* **Jobs**
• 1. From the Building-GAN overview below, list the program types that the quoted paper passage says are considered.
• 2. Pick up the Building-GAN overview below from its last sentence and keep writing it.

* START Selection *

This project explores the key contributions of Building-GAN by AutodeskAILab: 1) a novel 3D representation called voxel graph that can encode irregular voxel grids with non-uniform space partitioning, overcoming limitations of traditional regular voxel grids, and 2) a graph-conditioned generative adversarial network (GAN) leveraging graph neural networks (GNNs). The implementation uses their dataset to study these approaches. First, let's examine the structure of the raw data in the next section.
Generated Buildings


Raw Data

In the Data Collection part of the paper, it says that the dataset was created as follows:

Since there is no publicly available dataset for volumetric designs from real buildings, we create a synthetic dataset with 120,000 volumetric designs for commercial buildings using parametric models. The heuristics behind the parametric models are based on the rules and knowledge provided by professional architects. Although these parametric models are able to explore possible volumetric designs, they are not capable of fitting the constraints. Therefore, we generate the designs first and then compute the voxel graph, program graph, FAR, and TPR for each design. (...) Here, we consider 6 program types: lobby/corridor, restroom, stairs, elevator, office, and mechanical room. Each program node feature includes the program type and the story level.

Each datum of the created dataset consists of three JSONs as follows:
  1. graph_global_*.json: contains the FAR (Floor Area Ratio), site area (Total land area to build a building), program ratios, and program types (6 program types described above + void type).

* END Selection *
* START Data lines *

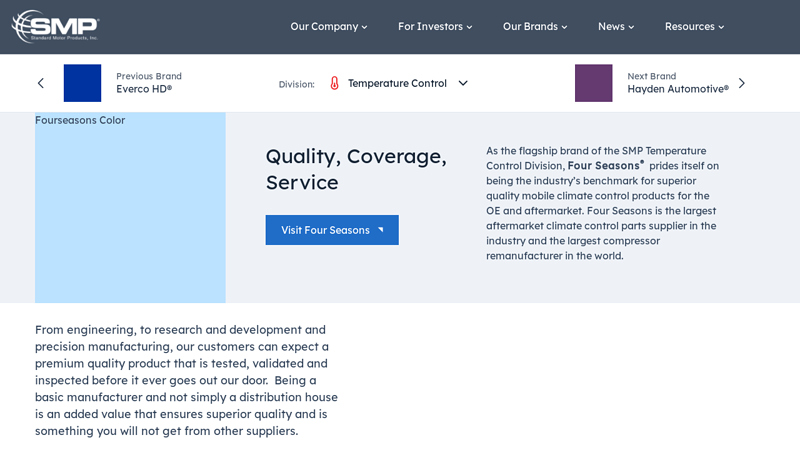Viewport: 800px width, 450px height.
Task: Click the red thermometer division icon
Action: (x=334, y=83)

* END Data lines *

* **Task-by-task outputs**
• 1. lobby/corridor, restroom, stairs, elevator, office, mechanical room

• 2.
    
        {
            "far": 3.1144640998959425,
            "site_area": 961,
            "global_node": [
                {
                    "type": 3,
                    "proportion": 0.04811226194453724,
                
                    (...)
                },
                {
                    "type": 0,
                    "proportion": 0.25526227865018364,
                
                    (...)
                },
    
                (...)
            ]
        }
    
    graph_global_*.json

  2. graph_local_*.json: contains the nodes. Each node has the following attributes: floor \(\text{F}\) (the floor level on which the node is placed), program type \(\text{T}\), index \(\text{I}\), and neighbors that indicate connectivity between nodes. In the local graph, the unique index of each node is created as \(\text{[F, T, I]}\), and the neighbors contain these unique indices. In the example below, the first node's unique index is \(\text{[0, 3, 0]}\), and it has \(\text{[1, 3, 0]}\) as a neighbor. Similarly, the node with index \(\text{[1, 3, 0]}\) has \(\text{[0, 3, 0]}\) as a neighbor.
    
        {
            "node": [
                {
                    "floor": 0,
                    "type": 3,
                    "type_id": 0,
                    "neighbors": [[0, 0, 0], [1, 3, 0]]
                
                    (...)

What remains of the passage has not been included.